Hywel George
Balaam is quite the perplexing character. The automatic impression many have on first encountering him is that he isn’t as he seems. A superficial look at the Balaam narrative of Numbers 22–24 leaves us thinking that he is both a villain and a wrong-time-wrong-place decent sort of guy at the same time. However, a serious examination of Numbers, especially alongside other biblical passages, paints a much clearer picture.
A Bumpy Storyline
On first reading Numbers 22–24, the details tug our judgment about Balaam’s character in multiple directions. It is understandable that people find it difficult to reach a conclusion about him with a quick reading. Consider the conundrums posed by the story.
Balaam is introduced as a renowned diviner with power to curse or bless, a suspicious start. We are reassured, however, when the royal scoundrels visit his home and he doesn’t immediately fall in with their wicked intentions for money and prestige but waits overnight to hear from the Lord first. Aha! This seer knows the Living God. The question is, “For better or for worse?”
Things look good when, in the morning, Balaam dismisses the evil diplomats and their plots in apparent submission to the Lord’s command. As if to dispel any doubts about his sincerity, we are told that Balaam stands firm, even to additional convoys of regal pressure and wealthy temptation. Remarkably, Balaam identifies the Lord of Israel and calls him “my God.” Compared with his villainous visitors, Balaam seems a virtuous man confounding their plans.
Balaam again waits to hear from the Lord. This much probably stands against him. He has already been told how to behave but now entertains a change of heart in the living God. Surprisingly, the Lord does change his tune, instructing Balaam to accompany his guests and speak the word he would be given. In a reaction which is ostensibly unfair to Balaam, the Lord is angry the next day because Balaam went with his visitors. Didn’t Balaam merely do as he was told? That the angel of the Lord—whom I understand to be Christ himself—personally opposes Balaam momentarily helps us make up our mind, but the broader context confuses us. If Balaam is a wicked man, what of his apparent piety? But if he is a good guy, what of the Lord’s ire?

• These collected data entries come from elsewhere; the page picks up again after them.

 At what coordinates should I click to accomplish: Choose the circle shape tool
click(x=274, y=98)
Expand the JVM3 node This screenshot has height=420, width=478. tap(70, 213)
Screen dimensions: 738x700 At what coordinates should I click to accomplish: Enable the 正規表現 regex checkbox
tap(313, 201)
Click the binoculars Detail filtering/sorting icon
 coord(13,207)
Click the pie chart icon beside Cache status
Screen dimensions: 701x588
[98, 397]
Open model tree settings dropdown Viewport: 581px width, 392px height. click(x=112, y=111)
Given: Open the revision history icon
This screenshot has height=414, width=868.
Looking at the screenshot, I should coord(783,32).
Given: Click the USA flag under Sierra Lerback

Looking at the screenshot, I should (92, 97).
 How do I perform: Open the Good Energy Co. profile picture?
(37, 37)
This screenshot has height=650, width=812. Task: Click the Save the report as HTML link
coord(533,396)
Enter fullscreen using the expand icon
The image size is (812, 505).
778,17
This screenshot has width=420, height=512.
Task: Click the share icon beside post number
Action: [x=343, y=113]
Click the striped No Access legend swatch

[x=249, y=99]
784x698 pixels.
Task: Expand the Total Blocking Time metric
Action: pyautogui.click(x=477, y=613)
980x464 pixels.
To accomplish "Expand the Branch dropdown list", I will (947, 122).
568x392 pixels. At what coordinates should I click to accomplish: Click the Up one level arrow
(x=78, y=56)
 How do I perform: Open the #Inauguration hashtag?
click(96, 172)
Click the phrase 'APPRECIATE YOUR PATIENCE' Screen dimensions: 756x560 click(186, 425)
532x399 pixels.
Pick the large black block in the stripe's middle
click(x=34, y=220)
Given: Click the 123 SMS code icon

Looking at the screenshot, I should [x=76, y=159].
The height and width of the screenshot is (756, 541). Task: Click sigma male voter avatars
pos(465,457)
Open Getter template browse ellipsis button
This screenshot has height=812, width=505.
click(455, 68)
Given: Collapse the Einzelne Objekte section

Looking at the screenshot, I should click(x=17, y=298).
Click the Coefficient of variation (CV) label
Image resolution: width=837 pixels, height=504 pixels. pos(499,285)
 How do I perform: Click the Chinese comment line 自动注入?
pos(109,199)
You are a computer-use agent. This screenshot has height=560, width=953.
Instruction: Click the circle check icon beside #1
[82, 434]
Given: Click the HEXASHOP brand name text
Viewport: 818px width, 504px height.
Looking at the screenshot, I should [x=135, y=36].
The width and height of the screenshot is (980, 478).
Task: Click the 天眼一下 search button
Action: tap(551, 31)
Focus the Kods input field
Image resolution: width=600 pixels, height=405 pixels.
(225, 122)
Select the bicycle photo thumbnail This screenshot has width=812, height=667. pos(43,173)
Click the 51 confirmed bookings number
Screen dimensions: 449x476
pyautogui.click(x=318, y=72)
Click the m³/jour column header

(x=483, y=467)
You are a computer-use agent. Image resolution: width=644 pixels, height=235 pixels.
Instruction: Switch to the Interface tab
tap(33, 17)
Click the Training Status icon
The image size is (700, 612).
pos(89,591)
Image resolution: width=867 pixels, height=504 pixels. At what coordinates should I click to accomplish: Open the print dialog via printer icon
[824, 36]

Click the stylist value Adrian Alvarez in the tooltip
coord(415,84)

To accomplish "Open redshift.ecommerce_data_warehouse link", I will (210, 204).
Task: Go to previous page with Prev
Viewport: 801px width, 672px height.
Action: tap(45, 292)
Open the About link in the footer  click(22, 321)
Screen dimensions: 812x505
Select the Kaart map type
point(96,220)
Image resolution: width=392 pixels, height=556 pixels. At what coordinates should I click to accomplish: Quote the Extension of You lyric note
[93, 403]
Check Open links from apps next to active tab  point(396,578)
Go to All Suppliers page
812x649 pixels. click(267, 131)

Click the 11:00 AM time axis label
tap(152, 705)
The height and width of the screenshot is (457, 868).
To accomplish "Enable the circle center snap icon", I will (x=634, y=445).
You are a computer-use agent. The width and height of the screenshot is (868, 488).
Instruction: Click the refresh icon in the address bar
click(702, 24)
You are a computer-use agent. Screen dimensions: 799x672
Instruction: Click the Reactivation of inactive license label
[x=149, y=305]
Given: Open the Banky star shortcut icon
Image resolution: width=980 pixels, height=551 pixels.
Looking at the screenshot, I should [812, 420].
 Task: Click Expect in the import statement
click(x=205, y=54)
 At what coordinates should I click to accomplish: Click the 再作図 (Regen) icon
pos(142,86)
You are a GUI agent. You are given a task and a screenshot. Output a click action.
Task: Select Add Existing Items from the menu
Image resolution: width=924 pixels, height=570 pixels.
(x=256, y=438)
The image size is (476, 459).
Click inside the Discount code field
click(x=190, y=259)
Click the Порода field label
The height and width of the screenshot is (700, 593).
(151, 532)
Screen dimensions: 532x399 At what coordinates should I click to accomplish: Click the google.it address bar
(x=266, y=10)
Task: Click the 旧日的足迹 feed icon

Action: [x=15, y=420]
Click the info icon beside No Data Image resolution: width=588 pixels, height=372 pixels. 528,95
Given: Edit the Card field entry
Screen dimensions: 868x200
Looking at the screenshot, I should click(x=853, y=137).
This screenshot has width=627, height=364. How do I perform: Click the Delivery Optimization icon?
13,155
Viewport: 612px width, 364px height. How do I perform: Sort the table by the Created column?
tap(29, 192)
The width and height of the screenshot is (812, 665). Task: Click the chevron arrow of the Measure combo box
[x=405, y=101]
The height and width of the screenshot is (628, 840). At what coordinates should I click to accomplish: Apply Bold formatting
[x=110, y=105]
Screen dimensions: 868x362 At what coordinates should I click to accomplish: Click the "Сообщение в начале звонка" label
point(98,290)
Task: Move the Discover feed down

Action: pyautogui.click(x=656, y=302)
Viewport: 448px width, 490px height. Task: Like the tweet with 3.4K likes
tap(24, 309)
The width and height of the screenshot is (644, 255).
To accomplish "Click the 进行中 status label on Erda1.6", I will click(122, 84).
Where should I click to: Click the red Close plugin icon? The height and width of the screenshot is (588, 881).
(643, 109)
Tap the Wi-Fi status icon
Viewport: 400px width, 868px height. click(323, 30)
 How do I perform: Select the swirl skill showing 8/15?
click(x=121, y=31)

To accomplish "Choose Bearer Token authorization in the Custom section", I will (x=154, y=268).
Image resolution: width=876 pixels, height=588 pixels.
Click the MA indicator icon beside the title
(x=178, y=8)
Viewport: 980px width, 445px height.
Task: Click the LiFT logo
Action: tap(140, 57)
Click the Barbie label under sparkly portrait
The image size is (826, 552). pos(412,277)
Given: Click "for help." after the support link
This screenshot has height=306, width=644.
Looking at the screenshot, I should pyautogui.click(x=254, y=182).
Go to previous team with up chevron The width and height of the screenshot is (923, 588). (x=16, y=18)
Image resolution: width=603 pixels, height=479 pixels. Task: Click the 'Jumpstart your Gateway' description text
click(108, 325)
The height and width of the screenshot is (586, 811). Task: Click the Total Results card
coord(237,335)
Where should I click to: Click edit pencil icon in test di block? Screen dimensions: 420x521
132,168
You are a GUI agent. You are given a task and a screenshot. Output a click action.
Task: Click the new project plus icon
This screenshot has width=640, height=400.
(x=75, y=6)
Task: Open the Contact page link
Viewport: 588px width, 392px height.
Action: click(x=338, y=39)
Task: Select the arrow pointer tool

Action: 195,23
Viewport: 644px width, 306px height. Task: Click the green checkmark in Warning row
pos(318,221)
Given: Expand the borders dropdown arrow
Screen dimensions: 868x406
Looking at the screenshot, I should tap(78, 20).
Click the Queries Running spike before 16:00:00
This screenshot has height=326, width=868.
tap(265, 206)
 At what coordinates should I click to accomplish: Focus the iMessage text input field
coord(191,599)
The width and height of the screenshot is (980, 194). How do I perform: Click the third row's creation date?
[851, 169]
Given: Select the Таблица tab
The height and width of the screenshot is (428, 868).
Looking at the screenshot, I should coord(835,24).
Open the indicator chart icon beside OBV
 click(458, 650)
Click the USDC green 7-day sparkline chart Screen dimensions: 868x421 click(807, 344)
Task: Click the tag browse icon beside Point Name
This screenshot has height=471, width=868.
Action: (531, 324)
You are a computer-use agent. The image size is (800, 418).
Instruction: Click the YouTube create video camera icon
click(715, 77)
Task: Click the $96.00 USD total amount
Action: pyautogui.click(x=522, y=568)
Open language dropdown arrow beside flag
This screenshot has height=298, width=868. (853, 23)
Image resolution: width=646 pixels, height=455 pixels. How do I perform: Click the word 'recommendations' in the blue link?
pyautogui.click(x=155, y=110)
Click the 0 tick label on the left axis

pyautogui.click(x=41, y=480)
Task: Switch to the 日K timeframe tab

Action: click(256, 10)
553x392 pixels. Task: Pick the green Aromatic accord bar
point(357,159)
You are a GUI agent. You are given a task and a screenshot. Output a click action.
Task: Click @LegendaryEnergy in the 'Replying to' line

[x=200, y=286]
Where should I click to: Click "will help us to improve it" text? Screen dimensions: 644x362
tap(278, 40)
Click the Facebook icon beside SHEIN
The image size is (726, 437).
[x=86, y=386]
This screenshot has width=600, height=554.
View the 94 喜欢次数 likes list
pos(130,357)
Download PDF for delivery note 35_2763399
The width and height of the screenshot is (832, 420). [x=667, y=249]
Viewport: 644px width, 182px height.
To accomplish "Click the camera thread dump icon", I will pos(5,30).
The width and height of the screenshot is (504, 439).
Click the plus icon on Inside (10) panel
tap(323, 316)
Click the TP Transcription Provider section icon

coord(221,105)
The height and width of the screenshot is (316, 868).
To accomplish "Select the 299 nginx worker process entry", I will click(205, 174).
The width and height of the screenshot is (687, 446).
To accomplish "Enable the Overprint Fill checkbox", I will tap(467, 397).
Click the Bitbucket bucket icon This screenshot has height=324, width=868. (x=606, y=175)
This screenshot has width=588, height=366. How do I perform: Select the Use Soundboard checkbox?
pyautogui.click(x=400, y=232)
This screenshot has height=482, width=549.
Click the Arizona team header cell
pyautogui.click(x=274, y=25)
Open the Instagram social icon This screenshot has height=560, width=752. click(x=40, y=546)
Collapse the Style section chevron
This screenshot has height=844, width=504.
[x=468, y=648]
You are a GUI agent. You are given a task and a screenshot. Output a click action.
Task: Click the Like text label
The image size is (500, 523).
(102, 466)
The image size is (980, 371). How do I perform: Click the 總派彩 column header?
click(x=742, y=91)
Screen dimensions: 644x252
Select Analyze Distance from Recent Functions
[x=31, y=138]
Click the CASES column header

Things get all the more bewildering with Balaam’s donkey. She sees her Maker, but Balaam is blind in this regard (a trope in the Pentateuch for characters with poor or wicked judgement).1 The donkey gives Balaam a hard time; Balaam returns in kind, but how was he to know his life was being spared? If anything, he seems to be the kind of fellow that can be reasoned with, even if by a donkey. When Balaam’s eyes are opened to see the angel of the Lord, armed and dangerous, he responds appropriately in prostration. The angel says in his own words that if there is a foolish donkey around here, it is the unseeing Balaam! Balaam admits, “I have sinned,” and offers to turn back. This seems sensible behaviour for a man unwilling to displease the Lord “my God.” Nevertheless, the Lord flips on Balaam again, repeating his instruction to go with the evildoers and speak the word he will be given. What was the episode about the donkey for, if no progress is made in the narrative? Sympathetic readers expect Balaam to proceed with trepidation and uncertainty. Maybe an angel will be round the next corner to threaten his life, only to tell him to carry on!
Reaching his paymaster, Balaam transparently confirms the terms of contract to include that he cannot say anything more than God puts in his mouth. Then, Balaam seems to participate in idol worship before getting to work the next day. What work exactly? Is he there to curse the Lord’s people or bless them (Num 22:6, 12)?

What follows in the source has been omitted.